In the court excerpt below, to whom does N.J.S.A. 2C:20-9 limit absolute liability?
--- Text block Enclosed Below ---
In the charge given, this element was referred to twice. The first time the judge said "If you find that the defendant dealt with the property and failed to make the required payments, then you must find the defendant guilty of this form of theft." This is a misstatement of the law and would expand the offense to negligent and careless conduct by individuals who never dealt with the property as their own. Later the judge properly advised the jury that "the State must prove that the defendant dealt with the property as though it were her own and failed to make the required payments or other disposition of the crime [sic] according to the agreement or her legal obligation." However, immediately thereafter, he said "To be guilty of this offense the defendant may either have actually taken the property for her own use or may have failed to make the required payments or other disposition." [Emphasis supplied.] This was a repeat of the earlier misstatement of the law and reinforced the erroneous concept that the State need not show the defendant used the missing funds as her own. N.J.S.A. 2C:20-9 creates such absolute liability but limits it to officers and employees of the government or financial institutions. See New Jersey Criminal Law Revision Commission, II Final Report, Commentary to § 2C:20-9 at 236 (1971). In addition to setting forth the elements of the offense as earlier noted, N.J.S.A. 2C:20-9 creates a presumption of misuse:
. . . An officer or employee of the government or of a financial institution is presumed: . . . (b) to have dealt with the property as his own if he fails to pay or account upon lawful demand, or if an audit reveals a shortage or falsification of accounts.
--- End of Enclosed Text block ---
--- Data to examine Enclosed Below ---
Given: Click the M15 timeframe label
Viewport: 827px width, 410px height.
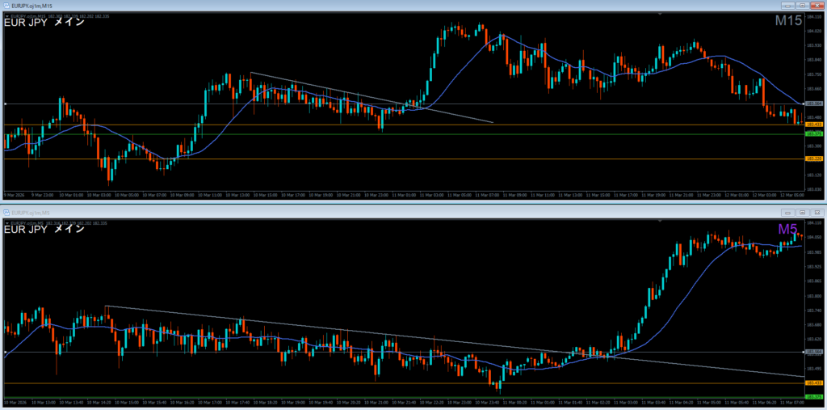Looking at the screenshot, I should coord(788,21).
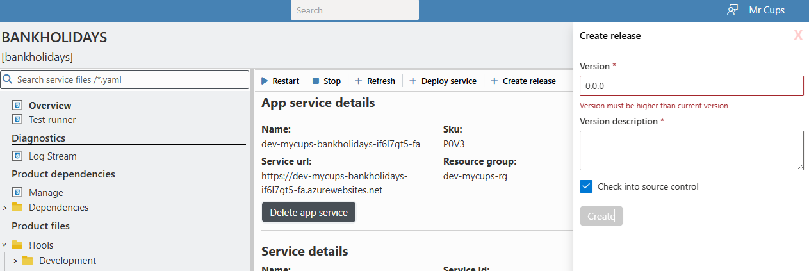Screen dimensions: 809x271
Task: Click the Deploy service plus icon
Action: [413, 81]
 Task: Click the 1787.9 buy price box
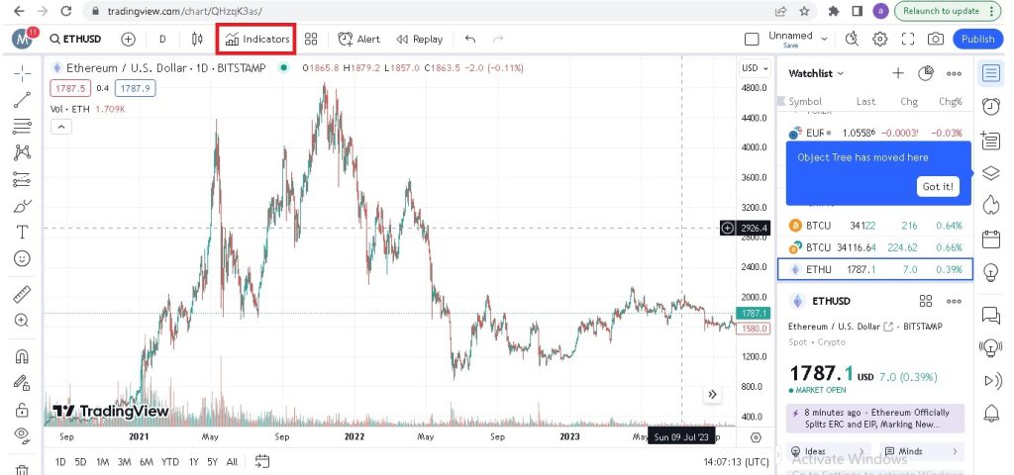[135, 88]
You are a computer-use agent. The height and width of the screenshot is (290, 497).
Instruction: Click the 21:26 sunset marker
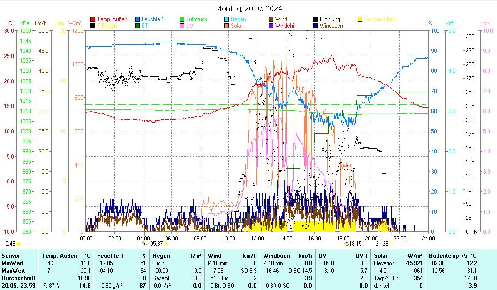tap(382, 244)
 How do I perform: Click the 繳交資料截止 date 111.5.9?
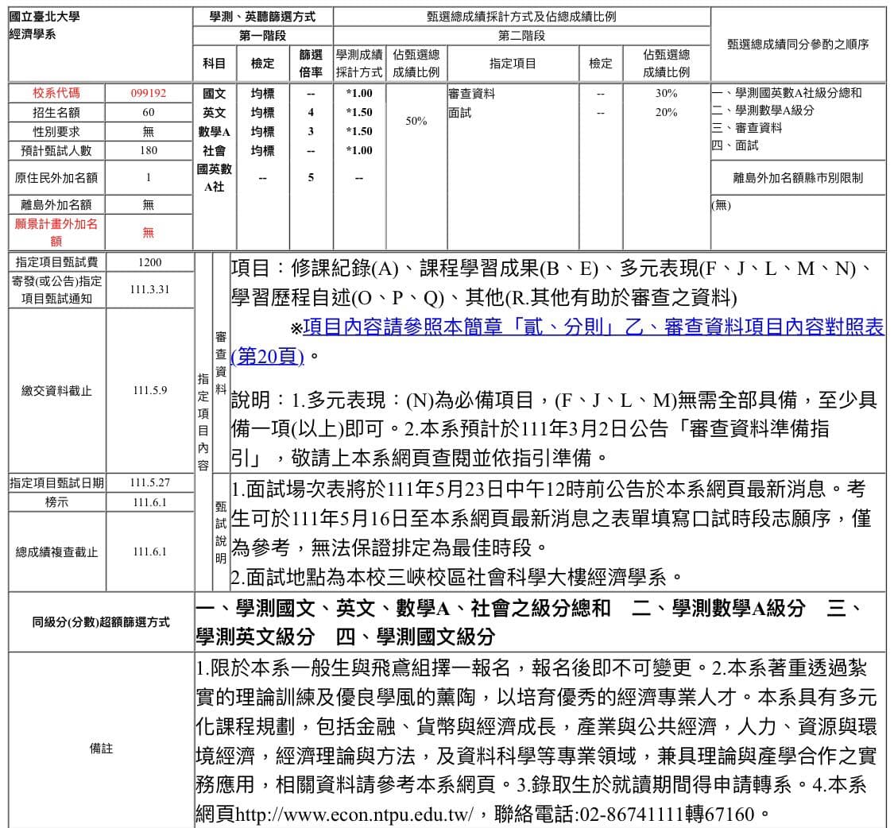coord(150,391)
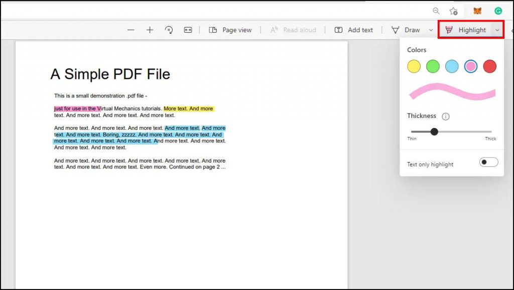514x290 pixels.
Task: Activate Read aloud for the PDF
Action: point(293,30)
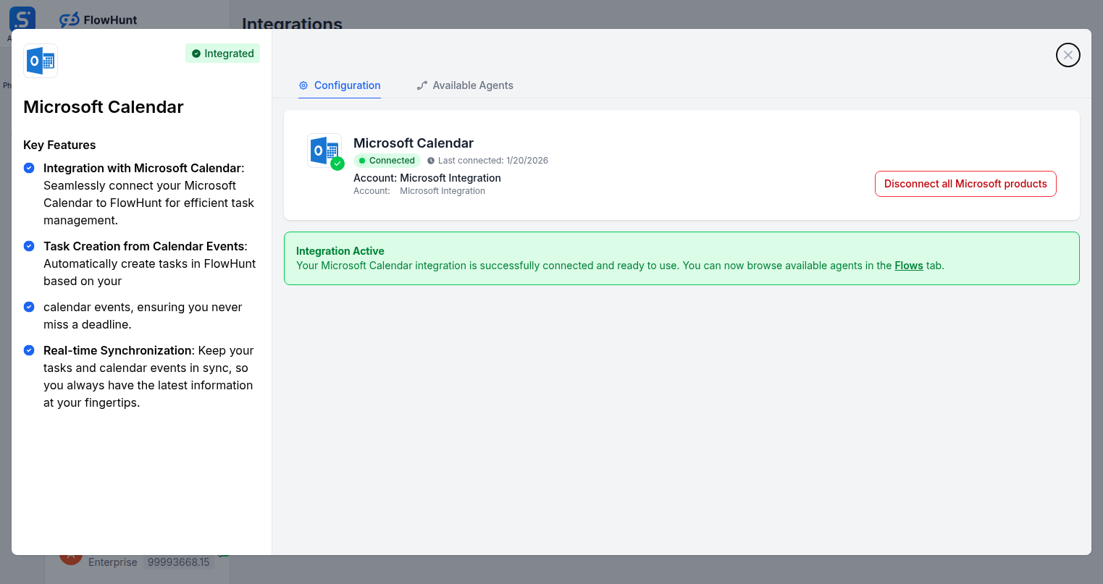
--- End of Enclosed Data to examine ---
*Output for this task*. It limits it to officers and employees of the government or of financial institutions.